SECTION III.--THE CoMMITTEE. 1. The committee consists of the president, the vice-president, secretary and treasurer, and twenty other members of the Union, all chosen, as before directed, at the annual meeting of the Union. 2. The committee has no power to add to its own number; it is competent to the Union only to supply any vacancies that may take place in the committee, and to add to its numbers if it be deemed necessary. 3. The committee is to transact all business relating to the objects of the Union; and to convene, at a notice of at least three days, public meetings of the Union, whenever it may deem such a measure expedient, the annual meeting alone excepted, of which seven days' notice must be given. 4. The committee meets, in pursuance of a summons signed and issued by the secretary, at least once a fortnight, in an apartment engaged for that purpose. 5. The president of the Union, by virtue of his office, takes the chair at all meetings of the committee; in his absence the vice-president takes the chair, and in the absence of both a chairman is elected. 6. The proceedings of the committee, as well as the names of its members, are registered by the secretary in a book kept for that purpose, which is open at all convenient hours to the inspection of any member of the Union. 7. No business can be transacted in the committee, unless five members at the least be present. 8. Should any member of the committee absent himself without leave from its meetings on three occasions successively, he shall be deemed thereupon to have forfeited his seat in the committee, unless such absence have been caused by illness, or by his having been detained elsewhere by indispensable business. SECTION IV.-SUB-CoMMITTEES.
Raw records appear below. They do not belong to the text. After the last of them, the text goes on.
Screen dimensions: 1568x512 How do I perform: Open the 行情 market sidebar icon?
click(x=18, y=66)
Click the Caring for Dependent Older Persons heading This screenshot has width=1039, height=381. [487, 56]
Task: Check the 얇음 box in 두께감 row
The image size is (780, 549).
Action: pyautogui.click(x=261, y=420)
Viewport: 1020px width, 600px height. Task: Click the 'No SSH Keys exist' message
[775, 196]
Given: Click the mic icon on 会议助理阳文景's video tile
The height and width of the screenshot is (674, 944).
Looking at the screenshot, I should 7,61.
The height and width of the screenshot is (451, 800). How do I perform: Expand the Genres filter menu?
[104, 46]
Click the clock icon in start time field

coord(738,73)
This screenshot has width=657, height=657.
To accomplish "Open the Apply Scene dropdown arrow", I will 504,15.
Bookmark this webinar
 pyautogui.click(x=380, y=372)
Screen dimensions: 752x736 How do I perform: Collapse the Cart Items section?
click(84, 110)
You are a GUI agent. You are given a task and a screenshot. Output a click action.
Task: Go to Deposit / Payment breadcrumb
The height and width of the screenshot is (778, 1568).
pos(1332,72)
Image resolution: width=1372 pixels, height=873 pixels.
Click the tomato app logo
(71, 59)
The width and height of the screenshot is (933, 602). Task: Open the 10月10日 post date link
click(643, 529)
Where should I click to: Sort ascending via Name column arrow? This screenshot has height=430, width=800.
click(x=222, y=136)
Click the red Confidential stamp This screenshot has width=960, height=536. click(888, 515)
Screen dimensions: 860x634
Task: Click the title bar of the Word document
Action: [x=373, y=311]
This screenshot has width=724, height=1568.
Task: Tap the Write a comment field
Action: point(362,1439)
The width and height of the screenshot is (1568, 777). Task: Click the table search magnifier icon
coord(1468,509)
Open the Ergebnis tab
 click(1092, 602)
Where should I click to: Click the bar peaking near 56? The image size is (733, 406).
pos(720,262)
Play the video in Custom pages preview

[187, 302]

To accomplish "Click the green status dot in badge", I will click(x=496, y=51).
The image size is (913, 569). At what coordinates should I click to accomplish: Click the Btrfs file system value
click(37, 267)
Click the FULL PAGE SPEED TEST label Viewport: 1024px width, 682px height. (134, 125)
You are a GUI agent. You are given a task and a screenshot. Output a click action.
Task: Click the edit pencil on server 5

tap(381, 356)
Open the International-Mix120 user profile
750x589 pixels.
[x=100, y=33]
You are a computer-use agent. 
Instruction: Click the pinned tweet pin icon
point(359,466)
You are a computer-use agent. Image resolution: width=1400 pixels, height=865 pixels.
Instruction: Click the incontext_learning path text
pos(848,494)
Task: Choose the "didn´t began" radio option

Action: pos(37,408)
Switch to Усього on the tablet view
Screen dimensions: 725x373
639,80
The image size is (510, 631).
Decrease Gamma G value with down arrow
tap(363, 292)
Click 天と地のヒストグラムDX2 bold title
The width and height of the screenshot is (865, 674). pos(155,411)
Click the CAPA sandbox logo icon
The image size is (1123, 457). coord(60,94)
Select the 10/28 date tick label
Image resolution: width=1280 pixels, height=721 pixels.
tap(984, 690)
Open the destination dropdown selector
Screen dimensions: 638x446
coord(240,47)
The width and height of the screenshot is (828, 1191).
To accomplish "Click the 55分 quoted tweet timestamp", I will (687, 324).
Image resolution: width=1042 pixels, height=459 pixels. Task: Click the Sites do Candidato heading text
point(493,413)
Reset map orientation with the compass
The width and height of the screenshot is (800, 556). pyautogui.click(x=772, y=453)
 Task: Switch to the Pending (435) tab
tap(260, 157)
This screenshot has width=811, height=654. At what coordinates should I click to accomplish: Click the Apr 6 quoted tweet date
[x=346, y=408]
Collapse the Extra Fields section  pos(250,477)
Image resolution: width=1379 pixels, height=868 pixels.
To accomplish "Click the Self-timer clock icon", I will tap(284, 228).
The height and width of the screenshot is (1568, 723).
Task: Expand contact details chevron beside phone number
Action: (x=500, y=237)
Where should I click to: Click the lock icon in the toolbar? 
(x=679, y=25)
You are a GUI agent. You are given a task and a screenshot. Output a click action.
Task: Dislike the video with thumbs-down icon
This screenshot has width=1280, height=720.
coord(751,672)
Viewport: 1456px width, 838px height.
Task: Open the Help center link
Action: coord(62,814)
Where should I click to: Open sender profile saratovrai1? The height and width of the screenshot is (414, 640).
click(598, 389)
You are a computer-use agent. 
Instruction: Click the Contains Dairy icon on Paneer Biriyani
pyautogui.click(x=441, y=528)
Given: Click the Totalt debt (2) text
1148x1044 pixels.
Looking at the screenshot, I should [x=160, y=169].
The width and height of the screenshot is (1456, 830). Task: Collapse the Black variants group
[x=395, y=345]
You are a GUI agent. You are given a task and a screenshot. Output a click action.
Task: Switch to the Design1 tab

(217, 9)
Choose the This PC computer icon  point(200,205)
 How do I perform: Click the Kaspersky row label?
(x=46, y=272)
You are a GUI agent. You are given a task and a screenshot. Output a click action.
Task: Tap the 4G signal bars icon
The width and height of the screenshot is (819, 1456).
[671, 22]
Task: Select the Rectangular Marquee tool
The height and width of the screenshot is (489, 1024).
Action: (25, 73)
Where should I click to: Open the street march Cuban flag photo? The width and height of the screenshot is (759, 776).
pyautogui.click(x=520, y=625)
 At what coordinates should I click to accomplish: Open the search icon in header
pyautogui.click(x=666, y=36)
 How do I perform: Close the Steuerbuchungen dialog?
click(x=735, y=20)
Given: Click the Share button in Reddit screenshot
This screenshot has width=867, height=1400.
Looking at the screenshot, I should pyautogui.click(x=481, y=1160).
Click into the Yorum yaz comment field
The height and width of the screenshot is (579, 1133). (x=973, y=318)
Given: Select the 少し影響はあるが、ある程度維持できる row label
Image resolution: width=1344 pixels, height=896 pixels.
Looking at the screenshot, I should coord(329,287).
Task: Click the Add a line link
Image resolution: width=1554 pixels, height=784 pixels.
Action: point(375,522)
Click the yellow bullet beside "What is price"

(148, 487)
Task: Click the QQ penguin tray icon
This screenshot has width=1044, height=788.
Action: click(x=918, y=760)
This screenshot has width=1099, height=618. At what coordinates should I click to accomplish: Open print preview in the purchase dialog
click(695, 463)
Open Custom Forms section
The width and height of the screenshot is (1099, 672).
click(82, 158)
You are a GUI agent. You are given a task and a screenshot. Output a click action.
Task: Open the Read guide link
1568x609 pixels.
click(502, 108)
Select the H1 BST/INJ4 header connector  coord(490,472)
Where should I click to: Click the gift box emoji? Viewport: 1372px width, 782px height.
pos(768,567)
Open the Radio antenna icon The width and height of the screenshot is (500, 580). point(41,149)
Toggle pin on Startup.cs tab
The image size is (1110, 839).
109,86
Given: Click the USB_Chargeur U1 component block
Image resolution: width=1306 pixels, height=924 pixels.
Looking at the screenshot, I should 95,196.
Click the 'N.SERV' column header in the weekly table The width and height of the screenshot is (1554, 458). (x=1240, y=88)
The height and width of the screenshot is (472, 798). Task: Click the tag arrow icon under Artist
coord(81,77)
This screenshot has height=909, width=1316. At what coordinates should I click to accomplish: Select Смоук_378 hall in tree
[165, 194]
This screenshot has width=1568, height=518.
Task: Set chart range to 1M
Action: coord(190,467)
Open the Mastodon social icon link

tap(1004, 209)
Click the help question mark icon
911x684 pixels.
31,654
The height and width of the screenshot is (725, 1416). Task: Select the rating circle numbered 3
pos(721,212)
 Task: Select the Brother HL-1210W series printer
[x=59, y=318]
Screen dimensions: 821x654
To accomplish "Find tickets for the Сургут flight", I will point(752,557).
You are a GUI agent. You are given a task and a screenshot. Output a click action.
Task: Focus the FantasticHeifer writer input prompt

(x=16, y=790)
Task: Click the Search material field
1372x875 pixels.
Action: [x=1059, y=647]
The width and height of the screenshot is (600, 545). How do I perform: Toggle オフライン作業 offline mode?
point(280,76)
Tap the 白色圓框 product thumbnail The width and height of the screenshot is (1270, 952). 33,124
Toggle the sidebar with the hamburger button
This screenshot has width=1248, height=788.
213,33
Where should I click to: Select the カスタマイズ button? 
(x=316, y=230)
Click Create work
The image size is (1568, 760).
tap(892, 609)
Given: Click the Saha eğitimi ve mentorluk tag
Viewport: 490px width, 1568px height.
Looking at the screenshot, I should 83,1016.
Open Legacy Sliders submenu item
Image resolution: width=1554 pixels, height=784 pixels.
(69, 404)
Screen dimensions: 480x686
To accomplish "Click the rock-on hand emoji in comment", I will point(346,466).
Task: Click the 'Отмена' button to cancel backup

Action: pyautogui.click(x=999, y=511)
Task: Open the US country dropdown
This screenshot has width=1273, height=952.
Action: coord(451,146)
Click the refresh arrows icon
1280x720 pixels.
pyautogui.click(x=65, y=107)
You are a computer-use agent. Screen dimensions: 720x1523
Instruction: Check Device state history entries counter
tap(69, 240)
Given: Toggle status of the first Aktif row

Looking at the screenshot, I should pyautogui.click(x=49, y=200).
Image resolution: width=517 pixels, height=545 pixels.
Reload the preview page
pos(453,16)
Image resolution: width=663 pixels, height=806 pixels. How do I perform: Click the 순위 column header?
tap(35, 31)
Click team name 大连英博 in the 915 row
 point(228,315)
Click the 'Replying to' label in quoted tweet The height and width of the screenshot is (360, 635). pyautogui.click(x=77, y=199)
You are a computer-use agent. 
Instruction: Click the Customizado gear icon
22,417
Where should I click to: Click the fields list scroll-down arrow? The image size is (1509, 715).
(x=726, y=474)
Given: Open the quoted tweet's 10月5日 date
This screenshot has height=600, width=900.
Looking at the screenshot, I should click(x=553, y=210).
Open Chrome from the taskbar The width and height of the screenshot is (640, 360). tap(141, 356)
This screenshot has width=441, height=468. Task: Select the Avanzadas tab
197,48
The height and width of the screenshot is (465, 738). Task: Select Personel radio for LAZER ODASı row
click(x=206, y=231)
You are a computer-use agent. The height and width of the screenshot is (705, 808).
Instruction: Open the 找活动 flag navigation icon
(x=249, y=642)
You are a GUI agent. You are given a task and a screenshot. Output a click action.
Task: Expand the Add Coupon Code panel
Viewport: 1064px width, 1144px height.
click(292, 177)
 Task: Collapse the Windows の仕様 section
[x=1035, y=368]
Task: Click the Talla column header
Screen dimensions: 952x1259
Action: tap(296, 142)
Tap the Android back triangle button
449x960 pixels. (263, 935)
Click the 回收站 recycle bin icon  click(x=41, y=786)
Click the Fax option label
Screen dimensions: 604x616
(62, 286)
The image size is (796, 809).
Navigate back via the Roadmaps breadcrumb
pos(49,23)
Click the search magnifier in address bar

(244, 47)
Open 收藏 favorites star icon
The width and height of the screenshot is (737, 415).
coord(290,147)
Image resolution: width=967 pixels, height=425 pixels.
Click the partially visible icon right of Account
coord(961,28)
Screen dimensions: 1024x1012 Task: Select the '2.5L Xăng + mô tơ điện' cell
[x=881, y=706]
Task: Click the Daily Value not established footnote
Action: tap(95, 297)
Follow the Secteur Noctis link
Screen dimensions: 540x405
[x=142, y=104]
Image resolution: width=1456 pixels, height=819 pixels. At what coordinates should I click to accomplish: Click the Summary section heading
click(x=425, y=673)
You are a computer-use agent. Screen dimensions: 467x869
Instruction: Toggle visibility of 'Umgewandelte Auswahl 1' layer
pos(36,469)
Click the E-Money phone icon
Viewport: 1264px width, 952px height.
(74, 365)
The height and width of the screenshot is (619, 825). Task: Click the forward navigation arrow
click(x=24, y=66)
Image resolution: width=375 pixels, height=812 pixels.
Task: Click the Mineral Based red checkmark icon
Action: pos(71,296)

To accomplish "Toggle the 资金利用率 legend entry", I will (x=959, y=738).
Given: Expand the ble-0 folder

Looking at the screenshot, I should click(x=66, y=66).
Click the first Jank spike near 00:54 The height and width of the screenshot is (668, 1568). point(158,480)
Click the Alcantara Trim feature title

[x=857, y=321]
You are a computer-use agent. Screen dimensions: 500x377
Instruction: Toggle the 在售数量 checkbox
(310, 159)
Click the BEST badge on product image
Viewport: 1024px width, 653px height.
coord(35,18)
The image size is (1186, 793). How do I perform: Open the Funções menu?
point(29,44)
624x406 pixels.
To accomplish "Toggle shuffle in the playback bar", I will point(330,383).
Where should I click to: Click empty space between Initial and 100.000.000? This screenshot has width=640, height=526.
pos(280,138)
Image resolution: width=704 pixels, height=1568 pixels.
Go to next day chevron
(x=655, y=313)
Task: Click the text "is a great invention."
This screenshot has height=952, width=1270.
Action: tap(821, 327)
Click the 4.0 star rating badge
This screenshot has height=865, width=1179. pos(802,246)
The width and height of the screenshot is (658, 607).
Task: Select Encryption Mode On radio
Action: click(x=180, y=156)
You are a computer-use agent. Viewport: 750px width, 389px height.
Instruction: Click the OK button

1. Sub-committees of two or three individuals are elected by the committee from amongst members of the Union, for the purpose of watching over the interests of the institution in different parts of the district; of increasing the number of the members, collecting subscriptions, circulating information, and executing such other lawful offices as the committee may require them to perform.
2. The members of such sub-committees attend the meetings of the committee, when summoned for that purpose by the secretary; and they are expressly forbidden from choosing any officers, or doing any acts in a separate capacity, or in any other capacity than that of the agents of the committee. Their names are registered in the proceedings of the committee, which are open at all convenient hours to the inspection of any member of the Union.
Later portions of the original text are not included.